Operational excellence

This section of the architecture framework explores how operational excellence results from efficiently running, managing, and monitoring systems that deliver business value.

The framework consists of the following series of articles:

Operational excellence helps you build a foundation for another critical principle, reliability. (See the Reliability section for related technical and procedural requirements for architecting and operating reliable services on Google Cloud.)


Use these strategies to achieve operational excellence.

Automate build, test, and deploy. Use continuous integration and continuous deployment (CI/CD) pipelines to build automated testing into your releases. Perform automated integration testing and deployment.

Monitor business objectives metrics. Define, measure, and alert on relevant business metrics.

Conduct disaster recovery testing. Don't wait for a disaster to strike. Instead, periodically verify that your disaster recovery procedures work, and test the processes regularly.

Best practices

Follow these practices to achieve operational excellence.
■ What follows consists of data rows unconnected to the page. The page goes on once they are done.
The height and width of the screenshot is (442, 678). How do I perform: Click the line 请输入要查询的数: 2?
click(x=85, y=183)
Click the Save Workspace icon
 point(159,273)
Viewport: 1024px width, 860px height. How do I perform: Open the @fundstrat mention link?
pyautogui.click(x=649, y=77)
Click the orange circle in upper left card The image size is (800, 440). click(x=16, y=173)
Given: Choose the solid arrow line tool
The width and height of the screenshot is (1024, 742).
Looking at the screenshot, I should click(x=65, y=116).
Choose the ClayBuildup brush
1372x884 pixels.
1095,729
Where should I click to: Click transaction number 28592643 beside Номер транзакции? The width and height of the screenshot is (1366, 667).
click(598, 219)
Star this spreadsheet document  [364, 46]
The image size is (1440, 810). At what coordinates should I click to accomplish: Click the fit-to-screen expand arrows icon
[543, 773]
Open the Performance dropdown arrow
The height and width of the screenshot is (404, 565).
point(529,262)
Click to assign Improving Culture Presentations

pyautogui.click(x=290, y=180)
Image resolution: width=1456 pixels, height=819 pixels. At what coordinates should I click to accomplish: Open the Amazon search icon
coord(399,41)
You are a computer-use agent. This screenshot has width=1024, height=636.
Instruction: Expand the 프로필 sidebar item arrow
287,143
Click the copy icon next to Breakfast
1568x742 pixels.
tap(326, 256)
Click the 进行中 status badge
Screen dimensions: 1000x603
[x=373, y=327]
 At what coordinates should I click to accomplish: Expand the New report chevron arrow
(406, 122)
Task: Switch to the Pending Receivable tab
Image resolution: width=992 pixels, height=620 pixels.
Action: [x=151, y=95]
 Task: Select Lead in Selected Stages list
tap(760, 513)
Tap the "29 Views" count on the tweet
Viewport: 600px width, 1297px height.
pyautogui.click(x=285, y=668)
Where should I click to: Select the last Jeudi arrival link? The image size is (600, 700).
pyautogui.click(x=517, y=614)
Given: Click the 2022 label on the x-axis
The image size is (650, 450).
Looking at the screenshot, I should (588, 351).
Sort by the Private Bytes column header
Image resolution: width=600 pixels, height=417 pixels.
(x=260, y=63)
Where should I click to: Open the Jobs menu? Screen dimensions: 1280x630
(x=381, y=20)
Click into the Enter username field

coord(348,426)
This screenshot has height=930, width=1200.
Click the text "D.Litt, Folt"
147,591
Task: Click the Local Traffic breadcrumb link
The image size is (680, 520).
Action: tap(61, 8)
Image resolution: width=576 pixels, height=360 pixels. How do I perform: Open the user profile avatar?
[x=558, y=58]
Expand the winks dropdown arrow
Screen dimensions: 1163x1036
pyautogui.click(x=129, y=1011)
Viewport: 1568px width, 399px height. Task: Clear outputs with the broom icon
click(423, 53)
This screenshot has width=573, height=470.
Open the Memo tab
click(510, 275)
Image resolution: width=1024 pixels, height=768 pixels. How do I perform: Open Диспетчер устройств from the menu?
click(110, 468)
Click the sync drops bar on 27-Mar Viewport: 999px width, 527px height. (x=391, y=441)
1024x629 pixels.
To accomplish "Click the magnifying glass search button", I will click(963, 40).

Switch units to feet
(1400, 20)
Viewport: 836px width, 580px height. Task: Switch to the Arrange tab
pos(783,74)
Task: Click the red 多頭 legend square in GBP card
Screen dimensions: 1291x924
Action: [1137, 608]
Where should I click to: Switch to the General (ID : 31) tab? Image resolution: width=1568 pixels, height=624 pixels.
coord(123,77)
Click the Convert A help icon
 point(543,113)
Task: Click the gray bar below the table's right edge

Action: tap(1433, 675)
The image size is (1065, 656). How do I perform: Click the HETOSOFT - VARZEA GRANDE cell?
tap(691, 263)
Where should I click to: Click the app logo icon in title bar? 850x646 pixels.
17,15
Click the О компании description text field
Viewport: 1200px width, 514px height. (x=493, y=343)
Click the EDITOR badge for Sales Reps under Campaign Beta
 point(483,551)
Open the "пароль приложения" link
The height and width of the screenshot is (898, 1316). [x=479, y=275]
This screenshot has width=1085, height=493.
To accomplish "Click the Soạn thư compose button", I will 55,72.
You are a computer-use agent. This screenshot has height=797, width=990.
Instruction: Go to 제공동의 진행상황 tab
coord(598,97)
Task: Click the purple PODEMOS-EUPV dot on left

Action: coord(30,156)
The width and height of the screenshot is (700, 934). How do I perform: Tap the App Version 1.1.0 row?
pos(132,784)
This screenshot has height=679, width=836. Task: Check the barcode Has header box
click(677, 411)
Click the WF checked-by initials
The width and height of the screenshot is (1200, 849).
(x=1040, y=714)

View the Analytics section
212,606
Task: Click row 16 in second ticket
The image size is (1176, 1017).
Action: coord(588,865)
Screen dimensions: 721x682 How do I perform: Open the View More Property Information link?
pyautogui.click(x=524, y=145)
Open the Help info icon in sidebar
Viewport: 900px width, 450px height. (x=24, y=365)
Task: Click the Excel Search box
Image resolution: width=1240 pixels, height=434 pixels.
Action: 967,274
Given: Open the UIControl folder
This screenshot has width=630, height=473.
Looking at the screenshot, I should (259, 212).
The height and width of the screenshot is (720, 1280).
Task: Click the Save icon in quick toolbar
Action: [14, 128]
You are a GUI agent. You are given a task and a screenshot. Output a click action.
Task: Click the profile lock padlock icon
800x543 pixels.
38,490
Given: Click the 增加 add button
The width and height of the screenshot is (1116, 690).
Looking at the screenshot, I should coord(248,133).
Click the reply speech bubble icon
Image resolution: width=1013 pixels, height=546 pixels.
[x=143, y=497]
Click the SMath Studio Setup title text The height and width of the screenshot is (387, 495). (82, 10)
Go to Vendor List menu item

  • Increase software development and release velocity.
  • Monitor for system health and business health.
  • Plan and design for failures.

The following sections cover the best practices in detail.

Increase development and release velocity

Use a CI/CD approach to increase velocity. First you make your software development team more productive and automate integration testing into the build process. You automate deployment after your build meets your specific testing criteria. Your developers can make smaller and more frequent changes. The changes are thoroughly tested, and the time to deploy them is reduced.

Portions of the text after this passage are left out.